### Selected passage
········
This research was conducted in accordance with all relevant guidelines and procedures, approved by the Institute of Research in Cancerology, and the INSERM.

Clinical samples

Blood samples were collected from individuals with stage III and IV cancer (IC n = 18) (Table 3): colorectal cancer (n = 9), lung cancer (n = 6), breast cancer (n = 2), and liver cancer (n = 1). Samples were obtained from Conversant Bio (n = 11, Huntsville, AL, USA) and for the post hoc study from the Cancer Institute of Montpellier (ICM; n = 7, Val d’Aurelle, Montpellier, France). All patients signed an informed consent and CRC samples from the ICM were obtained from the study EUDRACT 2016-001490-33. Samples were handled accordingly with a pre-analytical guideline previously established by our group.43 The study followed the REMARK reporting guidelines. Written informed consent was obtained from all participants.

Table 3 Patient clinical characteristics

Plasma isolation and cfDNA extraction

All blood samples were collected in 4-ml EDTA tubes and plasma DNA were extracted as described in detail in Supplementary Information Materials and methods.

Preparation of sequencing libraries

Between 0.5 and 10.0 ng of cfDNA were used as inputs for all libraries. Library amplification for all samples was monitored by real-time PCR to avoid over-amplification, and was typically terminated after 4–6 cycles.

Preparation of the double-stranded sequencing library

Conventional, double-stranded sequencing libraries were prepared with the ThruPLEX DNA-seq 48D or ThruPLEX Plasma-seq Kits (Rubicon Genomics), comprising a proprietary series of end-repair, ligation, and amplification reactions.

Preparation of the single-stranded sequencing library

Single-stranded sequencing libraries were prepared according to a protocol adapted from Gansauge et al.26 with using a double-stranded adapter (SI-13) as described in detail in Supplementary Information Materials and methods.

Size profile analysis by deep sequencing

All libraries were sequenced on HISeq 2000 or NextSeq 500 instruments (Illumina) as described in detail in Supplementary Information Materials and methods.
········
### Recorded information
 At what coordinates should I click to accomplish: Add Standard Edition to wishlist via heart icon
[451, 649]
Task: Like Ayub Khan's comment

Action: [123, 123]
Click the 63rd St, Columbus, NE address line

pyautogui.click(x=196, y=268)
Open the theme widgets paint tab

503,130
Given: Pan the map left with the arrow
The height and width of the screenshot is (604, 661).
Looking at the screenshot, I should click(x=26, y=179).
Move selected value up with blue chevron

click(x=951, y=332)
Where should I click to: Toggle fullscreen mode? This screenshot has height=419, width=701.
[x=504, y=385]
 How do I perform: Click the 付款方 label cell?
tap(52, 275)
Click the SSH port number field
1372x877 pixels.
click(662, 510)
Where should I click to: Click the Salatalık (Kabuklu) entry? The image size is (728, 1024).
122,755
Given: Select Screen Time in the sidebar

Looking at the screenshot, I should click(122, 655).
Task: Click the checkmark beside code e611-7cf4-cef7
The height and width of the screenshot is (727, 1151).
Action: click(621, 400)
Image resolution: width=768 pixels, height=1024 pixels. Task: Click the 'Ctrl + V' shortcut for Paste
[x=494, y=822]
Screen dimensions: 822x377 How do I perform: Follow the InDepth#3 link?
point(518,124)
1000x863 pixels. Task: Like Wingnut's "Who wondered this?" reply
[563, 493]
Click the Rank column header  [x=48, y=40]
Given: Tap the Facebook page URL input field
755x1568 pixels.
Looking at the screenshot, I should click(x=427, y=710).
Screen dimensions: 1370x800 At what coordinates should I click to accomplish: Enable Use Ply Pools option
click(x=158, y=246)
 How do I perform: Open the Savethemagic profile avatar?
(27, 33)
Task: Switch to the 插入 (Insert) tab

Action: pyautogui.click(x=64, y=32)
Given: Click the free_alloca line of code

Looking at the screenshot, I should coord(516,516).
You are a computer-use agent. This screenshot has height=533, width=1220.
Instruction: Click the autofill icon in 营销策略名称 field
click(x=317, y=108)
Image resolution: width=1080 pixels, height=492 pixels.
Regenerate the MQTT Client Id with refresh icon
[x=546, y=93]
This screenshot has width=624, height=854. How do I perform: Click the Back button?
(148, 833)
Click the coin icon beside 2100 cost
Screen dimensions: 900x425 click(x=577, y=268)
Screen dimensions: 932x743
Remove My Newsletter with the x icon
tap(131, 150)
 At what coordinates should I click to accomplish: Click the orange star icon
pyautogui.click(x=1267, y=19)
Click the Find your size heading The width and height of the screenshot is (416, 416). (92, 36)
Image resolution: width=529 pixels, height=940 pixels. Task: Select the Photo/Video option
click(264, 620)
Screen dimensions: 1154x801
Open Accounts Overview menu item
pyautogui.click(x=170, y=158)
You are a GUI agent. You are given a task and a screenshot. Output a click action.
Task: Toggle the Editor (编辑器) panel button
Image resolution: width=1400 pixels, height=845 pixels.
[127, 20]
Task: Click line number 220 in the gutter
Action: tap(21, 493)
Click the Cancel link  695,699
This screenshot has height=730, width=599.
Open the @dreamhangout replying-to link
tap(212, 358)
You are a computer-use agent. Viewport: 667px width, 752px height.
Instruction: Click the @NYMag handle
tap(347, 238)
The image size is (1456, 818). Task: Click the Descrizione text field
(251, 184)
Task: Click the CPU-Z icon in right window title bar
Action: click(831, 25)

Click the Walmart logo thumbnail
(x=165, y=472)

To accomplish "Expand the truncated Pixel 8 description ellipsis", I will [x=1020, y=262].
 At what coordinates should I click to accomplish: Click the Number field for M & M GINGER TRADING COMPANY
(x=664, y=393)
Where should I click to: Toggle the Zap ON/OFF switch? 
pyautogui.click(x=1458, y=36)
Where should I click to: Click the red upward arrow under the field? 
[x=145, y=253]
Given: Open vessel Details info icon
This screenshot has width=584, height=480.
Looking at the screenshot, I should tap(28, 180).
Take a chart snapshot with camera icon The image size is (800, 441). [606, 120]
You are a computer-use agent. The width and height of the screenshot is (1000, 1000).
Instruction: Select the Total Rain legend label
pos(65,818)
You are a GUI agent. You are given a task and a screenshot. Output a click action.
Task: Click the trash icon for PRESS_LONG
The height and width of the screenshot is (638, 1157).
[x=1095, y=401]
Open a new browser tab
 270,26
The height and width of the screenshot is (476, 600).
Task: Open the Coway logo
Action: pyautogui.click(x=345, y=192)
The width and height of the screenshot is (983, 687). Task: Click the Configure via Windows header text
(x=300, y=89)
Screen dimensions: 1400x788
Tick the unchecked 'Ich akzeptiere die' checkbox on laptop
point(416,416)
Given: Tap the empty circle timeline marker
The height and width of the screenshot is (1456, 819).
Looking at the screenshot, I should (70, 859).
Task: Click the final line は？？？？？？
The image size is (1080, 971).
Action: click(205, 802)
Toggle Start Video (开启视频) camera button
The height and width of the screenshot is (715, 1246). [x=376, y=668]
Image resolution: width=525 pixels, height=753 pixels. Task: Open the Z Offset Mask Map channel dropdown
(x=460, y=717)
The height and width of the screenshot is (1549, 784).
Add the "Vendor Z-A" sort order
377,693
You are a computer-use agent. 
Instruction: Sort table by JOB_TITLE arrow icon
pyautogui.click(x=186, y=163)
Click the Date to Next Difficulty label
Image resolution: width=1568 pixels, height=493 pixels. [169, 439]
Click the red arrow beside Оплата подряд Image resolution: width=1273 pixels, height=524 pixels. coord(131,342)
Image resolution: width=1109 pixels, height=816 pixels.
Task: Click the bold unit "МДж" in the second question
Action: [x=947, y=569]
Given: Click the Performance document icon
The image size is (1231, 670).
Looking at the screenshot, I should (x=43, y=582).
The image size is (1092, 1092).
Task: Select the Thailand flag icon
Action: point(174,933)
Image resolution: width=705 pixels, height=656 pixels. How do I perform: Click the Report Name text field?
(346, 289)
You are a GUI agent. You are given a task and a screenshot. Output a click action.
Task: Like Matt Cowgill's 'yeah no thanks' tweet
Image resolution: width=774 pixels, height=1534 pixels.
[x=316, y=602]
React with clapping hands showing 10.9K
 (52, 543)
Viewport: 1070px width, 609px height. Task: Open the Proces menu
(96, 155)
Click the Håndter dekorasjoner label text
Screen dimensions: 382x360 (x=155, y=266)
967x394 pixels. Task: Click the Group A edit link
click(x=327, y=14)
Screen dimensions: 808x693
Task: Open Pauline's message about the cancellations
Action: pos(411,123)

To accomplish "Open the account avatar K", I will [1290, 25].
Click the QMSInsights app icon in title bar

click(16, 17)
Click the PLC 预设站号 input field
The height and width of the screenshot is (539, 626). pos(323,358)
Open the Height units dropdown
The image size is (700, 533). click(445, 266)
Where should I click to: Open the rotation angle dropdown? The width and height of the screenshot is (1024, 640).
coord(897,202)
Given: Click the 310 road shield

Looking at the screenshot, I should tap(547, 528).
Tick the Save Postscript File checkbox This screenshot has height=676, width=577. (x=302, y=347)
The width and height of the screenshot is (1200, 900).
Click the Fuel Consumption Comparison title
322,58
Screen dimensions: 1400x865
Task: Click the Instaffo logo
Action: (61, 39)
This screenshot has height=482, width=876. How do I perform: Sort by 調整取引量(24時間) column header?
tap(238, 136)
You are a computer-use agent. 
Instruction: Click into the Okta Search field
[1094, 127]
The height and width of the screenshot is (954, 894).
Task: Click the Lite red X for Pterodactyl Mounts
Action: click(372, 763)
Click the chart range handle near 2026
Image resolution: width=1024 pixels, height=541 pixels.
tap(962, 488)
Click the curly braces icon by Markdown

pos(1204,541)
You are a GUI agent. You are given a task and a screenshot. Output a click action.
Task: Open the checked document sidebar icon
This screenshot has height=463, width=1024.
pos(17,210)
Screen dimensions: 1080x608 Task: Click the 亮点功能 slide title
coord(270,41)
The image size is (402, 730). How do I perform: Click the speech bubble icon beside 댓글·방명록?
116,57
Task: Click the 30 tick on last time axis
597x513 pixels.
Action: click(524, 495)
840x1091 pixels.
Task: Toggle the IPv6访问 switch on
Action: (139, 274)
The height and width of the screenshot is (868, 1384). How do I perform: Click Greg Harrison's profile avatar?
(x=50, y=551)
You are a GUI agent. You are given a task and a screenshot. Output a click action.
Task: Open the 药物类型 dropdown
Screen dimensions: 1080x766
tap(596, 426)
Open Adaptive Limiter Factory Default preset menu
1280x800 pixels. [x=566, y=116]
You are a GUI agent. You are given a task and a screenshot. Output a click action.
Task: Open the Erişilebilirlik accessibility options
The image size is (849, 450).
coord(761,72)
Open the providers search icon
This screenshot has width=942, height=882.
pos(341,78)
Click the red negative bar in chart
········
### Study questions
• 1. In the methods passage on cfDNA sequencing, how much cfDNA was used as input for each library?
• 2. Write the next part of the methods passage on cfDNA sequencing, picking up after its final sentence.
The data comes from a separate source and has no connection to the methods passage.

### Responses by task
• 1. Between 0.5 and 10.0 ng of cfDNA.

• 2.
Size profile analysis by Q-PCR

The oligonucleotide primers target DNA sequences of increasing size in human KRAS region intron 2 (SI-14). The size of the amplicons was 60, 73, 101, 145, 185, 249, and 300 bp. The reverse primer used was the same for all sizes. Our Q-PCR experiments followed the MIQE guideline.44 Q-PCR amplifications and analysis were performed as described in detail in Supplementary Information Materials and methods

Estimation of average DNA molecule length

The average DNA molecule length was estimated according to the method set by Deagle et al.29 for quantifying damage in DNA recovered from highly degraded samples31 as described in detail in Supplementary Information Materials and methods.

Analysis of the amplification of short mutant synthetic DNA fragments by Q-PCR

In order to confirm that targeting short sequences amplify the expected fragment size and that no bias exists in the preferential amplification of larger fragment, we amplified two fragments of mutant synthetic DNA of 61 and 103 bp (SI-12) and performed Q-PCR and agarose gel electrophoresis analysis as described in detail in Supplementary Information Materials and methods.

Statistical analysis

Statistical analysis was performed using the GraphPad Prism V6.01 software. The Student’s t test was used to compare means. A probability of <0.05 was considered to be statistically significant: *p=0.05, **p < 0.01; ***p < 0.001; ****p < 0.0001. The Pearson’s test was used for correlation analysis.